Seeing the Person Behind the Screen – Psychosocial Interaction in Digitalized Work

Den Menschen hinter der Kachel sehen - Psychosoziale Interaktion in digitalisierten Arbeitsprozessen

In the course of digital transformation, work processes have increasingly shifted into the virtual space. Online meetings, video calls, and chats replace shared encounters in the workplace; entering and leaving a room happens with a mouse click, and the digital coffee break replaces waiting at the coffee machine. Collaboration has become work at a distance, where interpersonal communication unfolds under conditions structured by hardware and software.

What effects do digitalized forms of communication have on our collaboration? What role does the presence or absence of the human body play under the conditions of digital visibility?

As a systemic coach and dance scholar, I am particularly interested in the significance of physical and spatiotemporal aspects for our interpersonal interactions. Questions of physical presence and choreographic organization directly touch upon the shaping of our relationships, which form the core of systemic coaching. At HIU, I have the opportunity to discuss these interests in dialogue with colleagues from Psychology and Sociology. The aim is not so much to highlight experiences of loss in digitalized communication, but rather to "see the person" within the changed conditions of collaboration.

A key concept here is psychosocial interaction, which encompasses not only verbal but also a broad spectrum of traditional nonverbal communication patterns and spatiotemporal behaviors. In digital video platforms, this spectrum is visually limited to the perception of facial expressions and hand gestures within the tile-shaped frame. Whole-body actions and spatial dimensions – such as a person's gait, posture, the ability to turn toward or away, change perspectives, and regulate distance – literally fall outside the frame.
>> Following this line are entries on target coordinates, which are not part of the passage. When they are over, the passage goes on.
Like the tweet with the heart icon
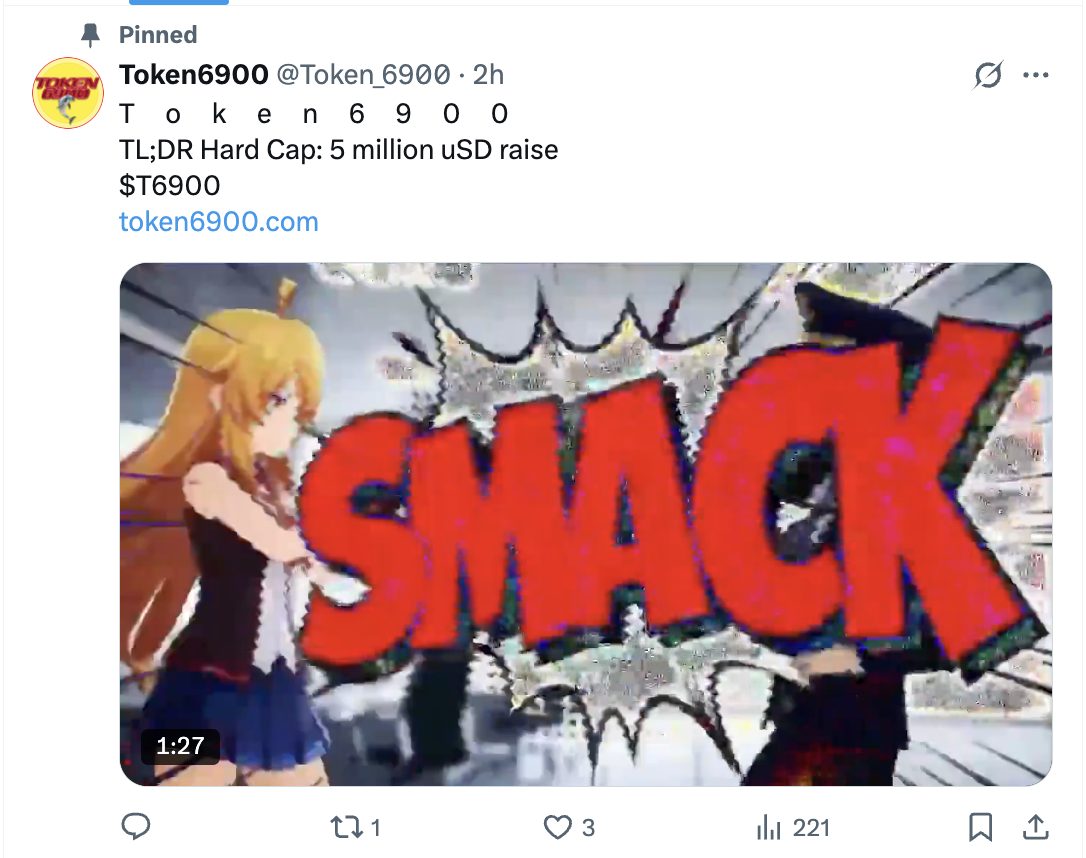This screenshot has width=1086, height=858. tap(557, 827)
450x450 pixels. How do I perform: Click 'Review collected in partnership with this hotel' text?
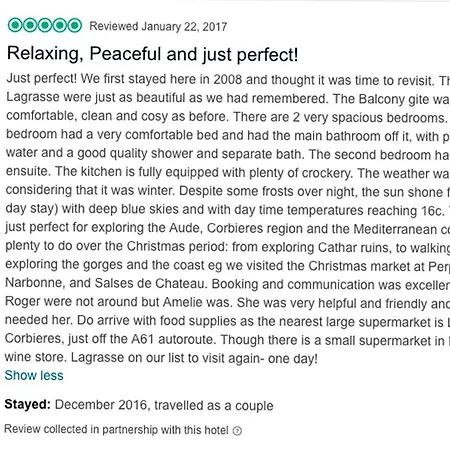pyautogui.click(x=116, y=429)
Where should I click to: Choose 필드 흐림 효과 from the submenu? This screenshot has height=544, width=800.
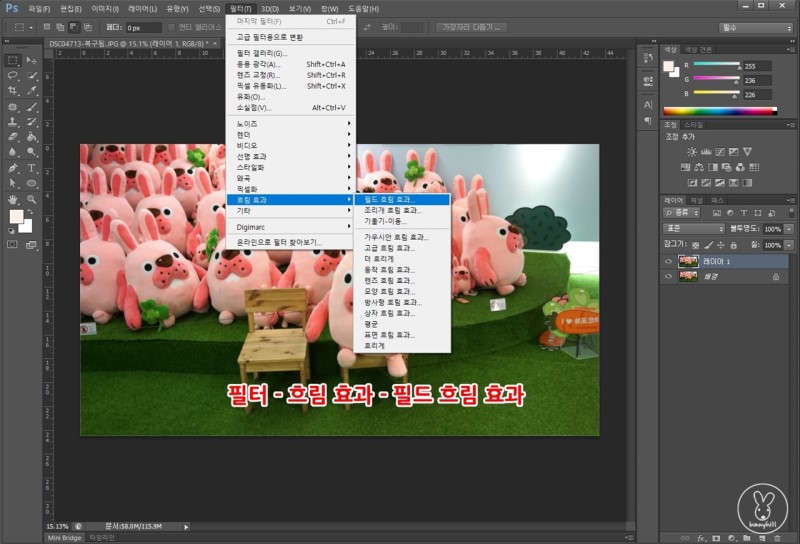point(389,200)
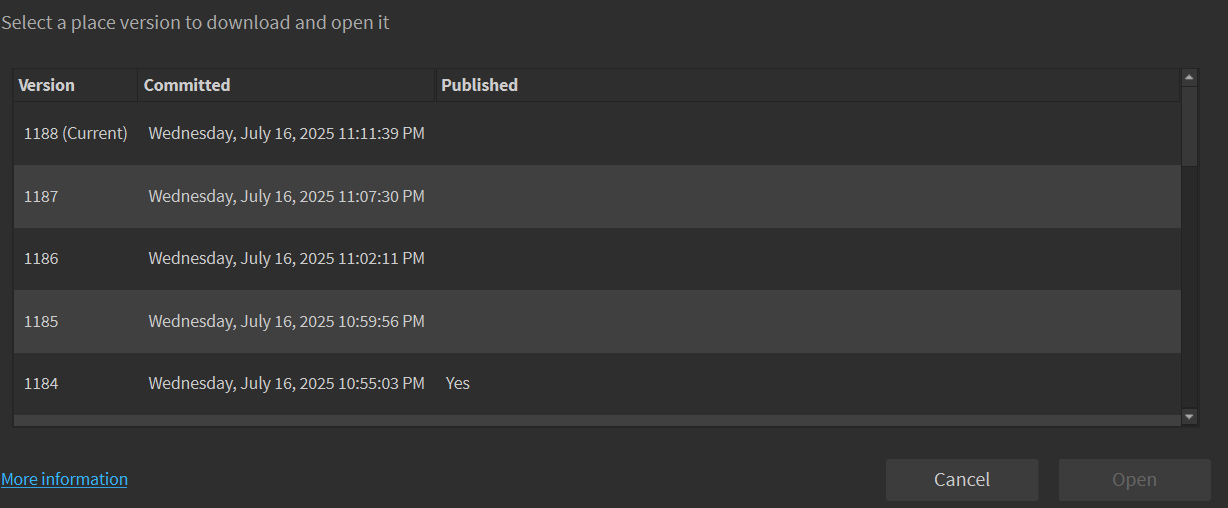Click the 11:11:39 PM commit timestamp

(x=286, y=133)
To handle digitalized work processes in a solution- and resource-oriented way, we need heightened awareness of their preconditions and effects. As studies in systemic organizational and work psychology show, the key is to create a trusting foundation through regular physically present encounters, enabling us to act in a "relationship-capable" way even in digitalized work processes. Recurring shared presence at the place where people meet and collaboration happens forms an essential prerequisite for overcoming "virtual distances" and connecting with each other "behind the screen."